In general conversation, animal and plants (or insects) that are considered endangered are at risk of extinction. In other words, their kind might eventually die out and be on the earth no longer.

Turtle from threatened species list.

In the United States, the Endangered Species Act of 1973 was established to monitor those plants and wildlife at risk. The program works to educate the public and establish legal protections where needed.

Several types of bees are listed, including some species of the Hawaiian yellow-faced bee and the Rusty Patched bumblebee. But, honey bees are not on the endangered species list and they never have been.

Plight of the Honey Bee

Not native to North America, German black honey bees were brought over by early colonists. The hives provided honey, beeswax and pollination of vegetable gardens for increased crop yield.

We continue to enjoy these beekeeping benefits today. It is a wonderful hobby that sees many beginner beekeepers each year. However, it is a way of making a living for commercial beekeepers.

Beekeepers have always faced challenges and having colonies die is common. Losses over Winter are generally expected in most regions.

Colony Collapse Disorder Frenzy

But, in the years just before and after 2006 – the beekeeping industry faced a strange wave of losses. In this situation the majority of worker bees in the hive were suddenly gone. 

This phenomenon became known as Colony collapse disorder (CCD). The event continued for the next 5-6 years and the biggest problem is that no one really knows exactly why it happened. 

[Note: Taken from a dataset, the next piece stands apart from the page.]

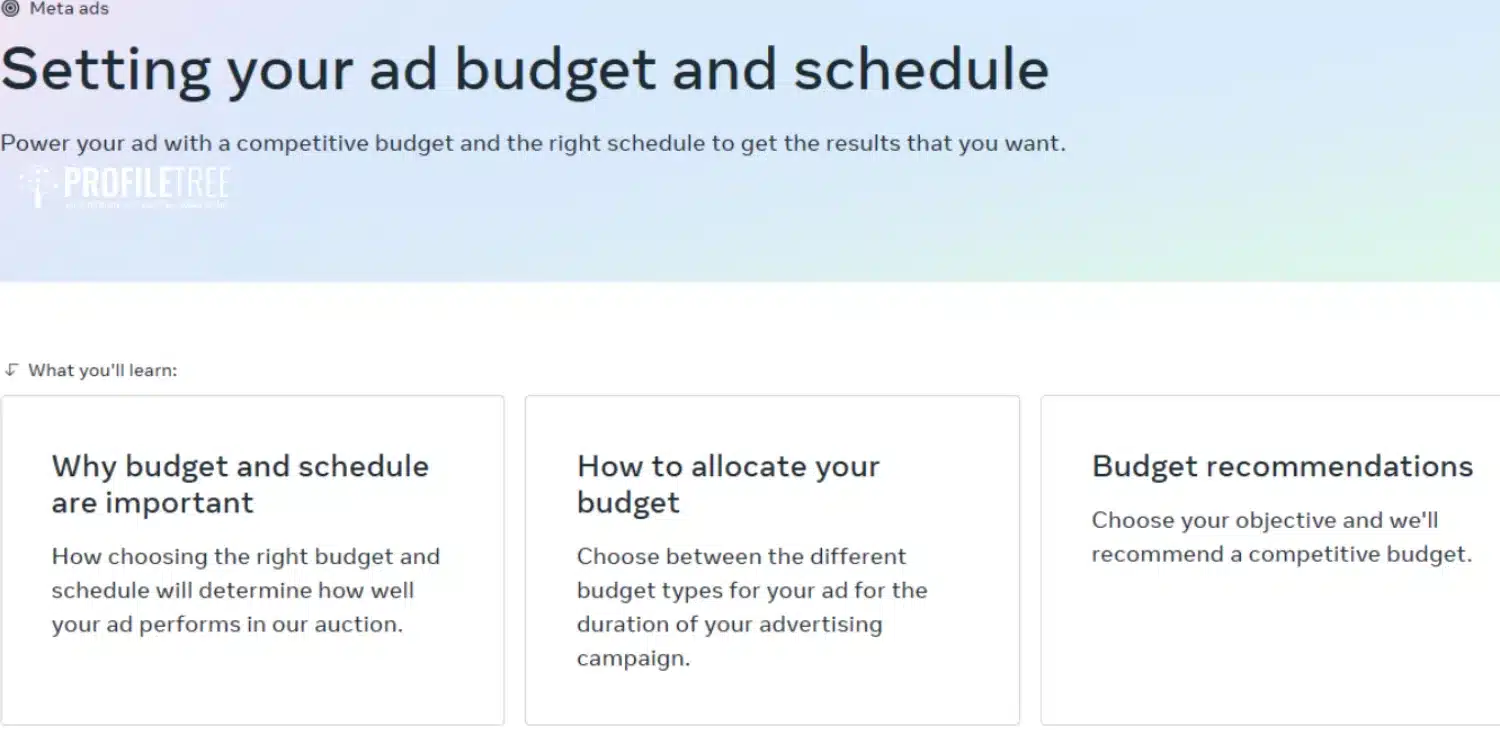Click the arrow beside What you'll learn
Screen dimensions: 1500x735
[x=12, y=370]
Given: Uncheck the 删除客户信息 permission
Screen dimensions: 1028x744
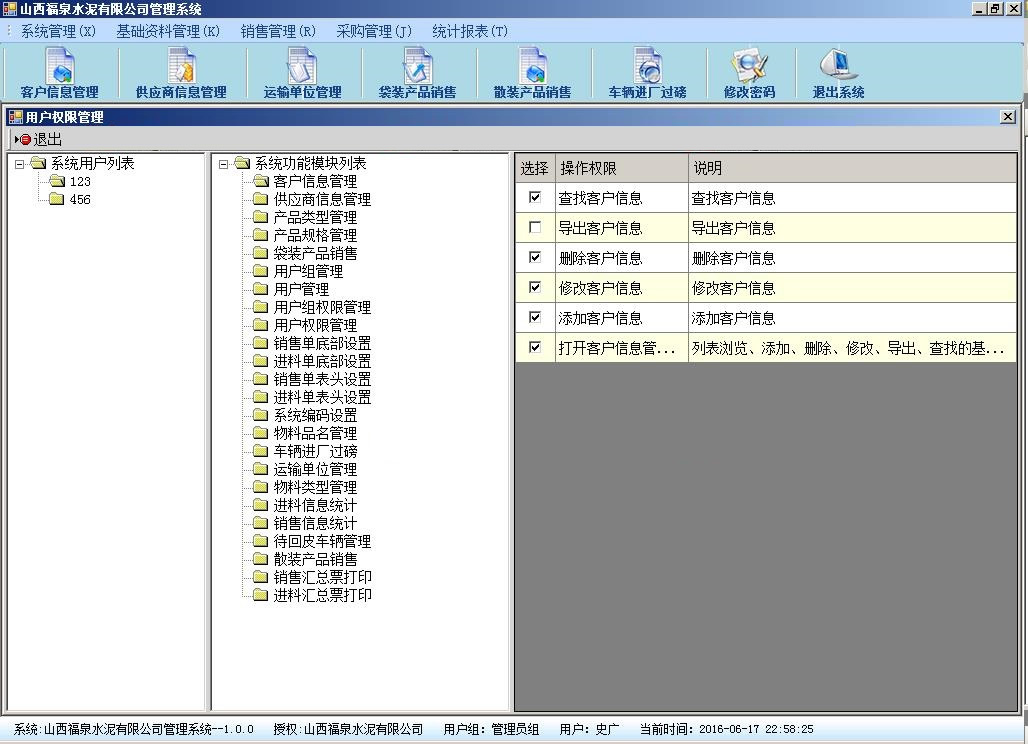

Everything has been blamed for this decline of the colonies. From pesticides to cell phone towers and even UFOs but, no reliable research has been able to verify a single cause.

What CCD did do was put the plight of the honey bee on the public radar. And, that’s not a bad thing – we need honey bees. And, putting CCD aside – it is getting harder to keep beehives alive and productive.

Just as importantly, many of the issues that affect honey bee health also hurt other types of pollinators: habitat loss, climate change, pests, diseases, etc.

Native bumble bee on pink flower.

Native Bees vs Honey Bees

Some people think that you have to be pro native bees or pro honey bees. I don’t feel that way at all. Yes, there can be some situations of conflict. 

An apiary of honey bees with a large number of hives may outcompete natives for the food supply. But, most of the beekeepers in the United States are small-scale hobbyists with only a few hives. This is not likely to cause a crisis in most situations.

Bumblebees, for instance, are at increasing risk of low population. We need them because they pollinate some plants that honey bees do not. This increases the diversity of the ecosystem.

Two beekeepers managing a hive of honey bees.

Is Beekeeping Conservation?

Beekeeping itself is not really conservation because at this time – honey bees are not endangered from an extinction point of view.

But, the loss of bee habitat, climate and environmental problems etc – causes harm to other species of bees too.

So, as long as we remember that “honey bees are not the only important ones” – we can do things that help native species too.

  • planting more nectar and pollen rich plants
  • limiting the use of pesticides
  • protect against loss of habitats

Providing food and clean drinking water for honey bees also provides it for the other important insects in your area.

FAQs

Are honey bees endangered now?

No, honey bees (Apis mellifera) are not in danger of becoming extinct at this time.

Are honey bees protected?

There are no federal laws that protect honey bees. But, the Pollinator Protection Act was formed to promote research and the study of all pollinators.

Can the Earth survive without honey bees?

Yes, honey bees are important but even without them – humans could survive on wind pollinated plants – rice, corn etc. Also, the many native pollinators would be able to pollinate wild trees and plants.

Are bees going extinct?

Some bee species are at risk of going extinct but honey bees are not on that list.

Final Thoughts

As a species, honey bees are not endangered or in special need of saving.  However, they are not as healthy and vital as colonies were in years past. We must take strides to do what we can to protect our ecosystems so that honey bees and other bee species are not added to the endangered list. Let’s try to save them all.